Литмир - Электронная Библиотека

После заутреней боярин князь Юрий Алексеевич Долгоруков принимал присягу новому царю от войск, находящихся в Москве.

В полдень прибыл гонец с вестью, что в селе Преображенском загорелась Потешная палата, пожар затушили. Многие вельможи заулыбались в бороды, понимая, что пожар возник не сам по себе и театру, видно, боле никаких комедий не ставити.

Царица Наталья Кирилловна удалилась в свои покои и никого, кроме Матвеева, до вечера не допускала.

К вечеру началась всенощная служба отпевания усопшего государя, на которой присутствовал почти весь двор и на которую царя Фёдора доставили на носилках. Многие не спали вторую ночь и от усталости шатались. После непродолжительных приготовлений тело государя вынесли из опочивальни и положили среди Крестовой палаты. Эта палата славилась издалека привезёнными святынями: в ней был в ту пору камень, на котором стоял Иисус Христос, читая молитву «Отче наш», печать от Гроба Господня, иорданский песок и «чудотворные» монастырские меды. Бояре по старшинству подходили к усопшему и прощались с ним, целуя руку. За боярами следовали окольничие, дьяки, дворяне и жильцы и вся дворцовая прислуга, а затем стали пускать в палату для прощания с государем и простой люд. Поутру тридцать первого января тело царя Алексея Михайловича было погребено в Архангельском соборе. Начиналось новое правление, новая жизнь и новые проблемы, которых было хоть отбавляй. Новый царь был сильно болен, а казна пуста.

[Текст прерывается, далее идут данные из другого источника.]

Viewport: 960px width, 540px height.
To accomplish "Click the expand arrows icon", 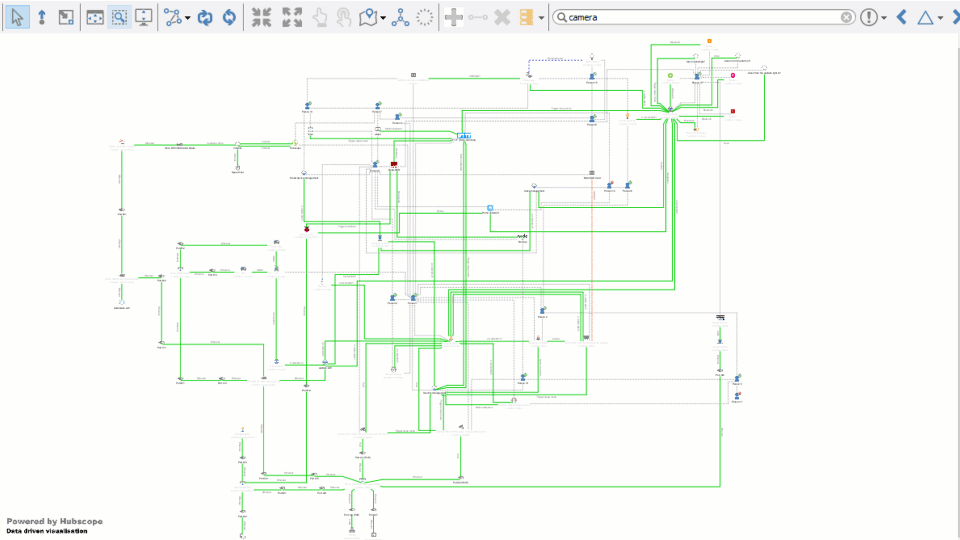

После похорон приняли решение собрать совет из всех присутствующих в Москве врачевателей, которые бы осмотрели царя и дали заключение о его здоровье. И всей думою было решено разобраться, почему так неожиданно опустела казна и какие налоги для её пополнения объявить. И куда же всё же делись деньги?

Боярин Кирилл Нарышкин предъявил грамоты и отписки, что большую часть денег и ценностей взял государь Алексей Михайлович, а куда дел, неведомо. Остальные деньги ушли на похороны и оплату годичного жалованья войскам. Под вечер дума разъехалась, так ничего и не решив. А утром первого февраля Богдан Хитрово довёл до сведения Артамона Матвеева, что он удалён от должности главы Аптекарского приказа по велению государя. Должность передавалась Никите Одоевскому. А Иван Нарышкин «боле не являетси царёвым постельничим», на его место государь Фёдор Алексеевич берёт глашатая Ивана Языкова.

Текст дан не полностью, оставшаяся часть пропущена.